Dulu kita mungkin terbelah oleh pemilu, oleh isu nasional, oleh perbedaan pilihan. Tapi sekarang, suara itu menyatu menggema dari Singkil hingga Jakarta. Kita melihat bagaimana Anggota DPR RI, Anggota DPD RI dari Dapil Aceh, dan banyak tokoh lainnya tampil bukan sebagai politisi partai, tapi sebagai wakil rakyat Aceh.

Dan rakyat pun tak kalah lantang. Di media sosial, meme-meme bermunculan. Diskusi-diskusi kampus mulai menggali peta lama. Bahkan, di warung kopi, pembicaraan bukan lagi soal-soal yang selama ini jadi perdebatan panjang, tapi soal bagaimana cara mengembalikan pulau kita dan menjaga marwah Aceh.

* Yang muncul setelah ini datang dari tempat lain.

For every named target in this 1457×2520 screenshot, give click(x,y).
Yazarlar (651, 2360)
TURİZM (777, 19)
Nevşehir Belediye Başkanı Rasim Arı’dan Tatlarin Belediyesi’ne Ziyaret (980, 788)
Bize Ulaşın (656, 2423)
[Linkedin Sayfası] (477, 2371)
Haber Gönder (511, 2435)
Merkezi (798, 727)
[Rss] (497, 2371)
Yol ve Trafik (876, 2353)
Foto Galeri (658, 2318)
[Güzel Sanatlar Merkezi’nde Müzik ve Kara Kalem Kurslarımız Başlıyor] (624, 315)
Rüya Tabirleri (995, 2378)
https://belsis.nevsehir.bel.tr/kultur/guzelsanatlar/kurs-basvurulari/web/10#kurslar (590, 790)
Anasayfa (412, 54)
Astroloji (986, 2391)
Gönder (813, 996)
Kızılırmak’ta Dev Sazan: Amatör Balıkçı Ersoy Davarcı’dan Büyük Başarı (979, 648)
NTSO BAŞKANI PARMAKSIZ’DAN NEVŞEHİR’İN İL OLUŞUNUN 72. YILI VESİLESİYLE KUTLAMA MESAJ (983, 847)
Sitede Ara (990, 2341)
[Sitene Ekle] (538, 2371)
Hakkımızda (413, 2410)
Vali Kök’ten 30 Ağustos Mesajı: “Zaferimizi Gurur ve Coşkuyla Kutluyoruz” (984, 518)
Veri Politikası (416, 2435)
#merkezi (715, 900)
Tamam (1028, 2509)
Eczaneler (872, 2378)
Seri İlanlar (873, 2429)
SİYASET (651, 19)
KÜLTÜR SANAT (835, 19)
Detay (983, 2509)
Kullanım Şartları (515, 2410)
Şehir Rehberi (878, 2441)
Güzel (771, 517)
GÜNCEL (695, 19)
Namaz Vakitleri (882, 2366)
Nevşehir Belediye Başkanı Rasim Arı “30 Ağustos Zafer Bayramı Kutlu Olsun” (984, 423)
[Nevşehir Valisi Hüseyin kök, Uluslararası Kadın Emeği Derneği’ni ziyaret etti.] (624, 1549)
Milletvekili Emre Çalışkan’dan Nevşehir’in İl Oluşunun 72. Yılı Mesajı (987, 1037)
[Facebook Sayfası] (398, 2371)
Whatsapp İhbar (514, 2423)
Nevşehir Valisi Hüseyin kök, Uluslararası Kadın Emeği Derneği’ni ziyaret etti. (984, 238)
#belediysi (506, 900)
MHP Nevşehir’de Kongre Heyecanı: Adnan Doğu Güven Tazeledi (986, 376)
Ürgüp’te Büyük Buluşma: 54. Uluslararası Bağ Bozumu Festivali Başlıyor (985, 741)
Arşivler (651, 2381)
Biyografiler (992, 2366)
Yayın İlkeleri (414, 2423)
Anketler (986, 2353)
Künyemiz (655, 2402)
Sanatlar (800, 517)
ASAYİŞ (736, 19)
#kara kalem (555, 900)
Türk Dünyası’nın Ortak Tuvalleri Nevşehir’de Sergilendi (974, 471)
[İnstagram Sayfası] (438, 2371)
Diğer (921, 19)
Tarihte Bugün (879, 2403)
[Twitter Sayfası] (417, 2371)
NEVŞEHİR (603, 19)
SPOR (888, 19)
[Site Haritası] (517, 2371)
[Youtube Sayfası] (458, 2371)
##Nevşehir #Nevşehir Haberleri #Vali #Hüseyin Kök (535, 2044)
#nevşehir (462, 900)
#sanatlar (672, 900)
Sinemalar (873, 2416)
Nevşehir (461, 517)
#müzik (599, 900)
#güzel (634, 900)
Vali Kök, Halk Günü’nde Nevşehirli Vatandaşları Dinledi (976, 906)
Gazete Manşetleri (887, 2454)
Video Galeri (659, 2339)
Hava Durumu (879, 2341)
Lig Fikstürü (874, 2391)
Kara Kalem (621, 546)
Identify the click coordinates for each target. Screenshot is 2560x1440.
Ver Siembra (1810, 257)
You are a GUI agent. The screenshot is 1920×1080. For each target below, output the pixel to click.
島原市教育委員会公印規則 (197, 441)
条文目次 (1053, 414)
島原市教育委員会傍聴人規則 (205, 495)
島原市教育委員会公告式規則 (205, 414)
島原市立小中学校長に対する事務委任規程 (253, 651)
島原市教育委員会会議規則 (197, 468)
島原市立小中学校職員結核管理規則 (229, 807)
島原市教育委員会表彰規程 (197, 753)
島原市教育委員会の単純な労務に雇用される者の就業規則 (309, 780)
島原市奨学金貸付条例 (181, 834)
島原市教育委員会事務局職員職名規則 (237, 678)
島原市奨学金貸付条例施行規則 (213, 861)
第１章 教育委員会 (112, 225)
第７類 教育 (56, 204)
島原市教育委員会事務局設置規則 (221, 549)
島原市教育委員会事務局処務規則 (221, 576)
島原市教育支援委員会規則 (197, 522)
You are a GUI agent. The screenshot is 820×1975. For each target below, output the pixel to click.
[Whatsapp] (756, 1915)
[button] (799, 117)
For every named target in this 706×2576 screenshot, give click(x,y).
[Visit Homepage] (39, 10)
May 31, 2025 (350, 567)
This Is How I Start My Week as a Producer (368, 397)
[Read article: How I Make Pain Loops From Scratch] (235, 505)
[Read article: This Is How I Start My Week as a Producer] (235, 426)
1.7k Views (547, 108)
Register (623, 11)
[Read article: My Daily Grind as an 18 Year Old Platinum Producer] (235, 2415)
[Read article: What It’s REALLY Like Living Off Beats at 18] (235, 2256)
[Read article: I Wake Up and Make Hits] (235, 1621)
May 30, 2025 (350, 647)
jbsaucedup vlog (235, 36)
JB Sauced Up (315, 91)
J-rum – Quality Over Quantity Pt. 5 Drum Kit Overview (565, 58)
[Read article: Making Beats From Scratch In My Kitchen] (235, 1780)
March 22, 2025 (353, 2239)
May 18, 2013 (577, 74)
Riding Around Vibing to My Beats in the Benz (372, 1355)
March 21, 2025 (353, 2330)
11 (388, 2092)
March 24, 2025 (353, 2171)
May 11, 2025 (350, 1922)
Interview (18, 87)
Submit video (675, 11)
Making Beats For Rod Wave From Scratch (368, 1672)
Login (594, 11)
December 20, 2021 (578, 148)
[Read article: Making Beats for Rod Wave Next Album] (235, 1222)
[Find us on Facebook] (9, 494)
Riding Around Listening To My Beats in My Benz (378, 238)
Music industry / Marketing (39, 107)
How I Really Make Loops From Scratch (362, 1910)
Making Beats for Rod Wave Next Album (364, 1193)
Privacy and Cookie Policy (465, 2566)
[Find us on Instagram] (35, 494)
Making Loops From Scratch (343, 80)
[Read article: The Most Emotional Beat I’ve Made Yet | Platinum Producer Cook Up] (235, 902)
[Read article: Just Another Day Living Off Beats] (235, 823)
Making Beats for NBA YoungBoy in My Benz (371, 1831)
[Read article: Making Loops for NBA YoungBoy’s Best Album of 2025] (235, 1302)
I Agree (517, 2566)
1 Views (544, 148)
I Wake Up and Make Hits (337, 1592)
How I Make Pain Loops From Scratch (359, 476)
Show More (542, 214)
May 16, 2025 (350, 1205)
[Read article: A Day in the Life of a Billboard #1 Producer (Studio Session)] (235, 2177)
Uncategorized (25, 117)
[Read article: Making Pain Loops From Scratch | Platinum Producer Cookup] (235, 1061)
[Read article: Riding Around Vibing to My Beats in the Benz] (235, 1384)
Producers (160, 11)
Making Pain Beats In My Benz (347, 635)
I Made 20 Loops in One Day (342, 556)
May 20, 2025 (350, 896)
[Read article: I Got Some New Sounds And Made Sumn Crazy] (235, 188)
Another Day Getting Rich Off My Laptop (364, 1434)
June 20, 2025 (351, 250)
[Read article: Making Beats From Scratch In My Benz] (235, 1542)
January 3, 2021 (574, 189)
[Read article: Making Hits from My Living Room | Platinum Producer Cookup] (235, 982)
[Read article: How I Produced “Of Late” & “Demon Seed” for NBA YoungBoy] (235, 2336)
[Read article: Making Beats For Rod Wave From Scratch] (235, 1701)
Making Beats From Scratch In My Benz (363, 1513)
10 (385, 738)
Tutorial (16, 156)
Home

Merawat Solidaritas Ini ke Depan

Tapi tentu kita tak boleh berhenti di sini. Kekompakan ini adalah momentum. Dan momentum tidak akan berguna jika tidak dijaga. Berikut beberapa strategi yang bisa kita upayakan bersama agar solidaritas ini tidak layu sebelum berkembang:

1. Bangun Forum Komunikasi Rakyat Aceh

Sebuah platform lintas tokoh, lintas generasi, lintas profesi yang fokus untuk menyuarakan isu-isu strategis Aceh. Bukan hanya soal tapal batas, tapi juga pendidikan, ekonomi, budaya, dan keadilan sosial.

2. Konsolidasi Lintas Lembaga dan Daerah

Kita perlu menghubungkan DPRK, DPRA, DPD, dan DPR RI dari Aceh dalam satu gerak koordinatif. Jangan jalan sendiri-sendiri. Dengan komunikasi yang solid, kita bisa menyusun strategi jangka panjang.

3. Gerakan Edukasi dan Kesadaran Publik

Buat konten digital, seminar kampus, podcast, bahkan pertunjukan seni yang membangkitkan kesadaran kolektif masyarakat. Solidaritas harus ditopang oleh pemahaman, bukan hanya semangat sesaat.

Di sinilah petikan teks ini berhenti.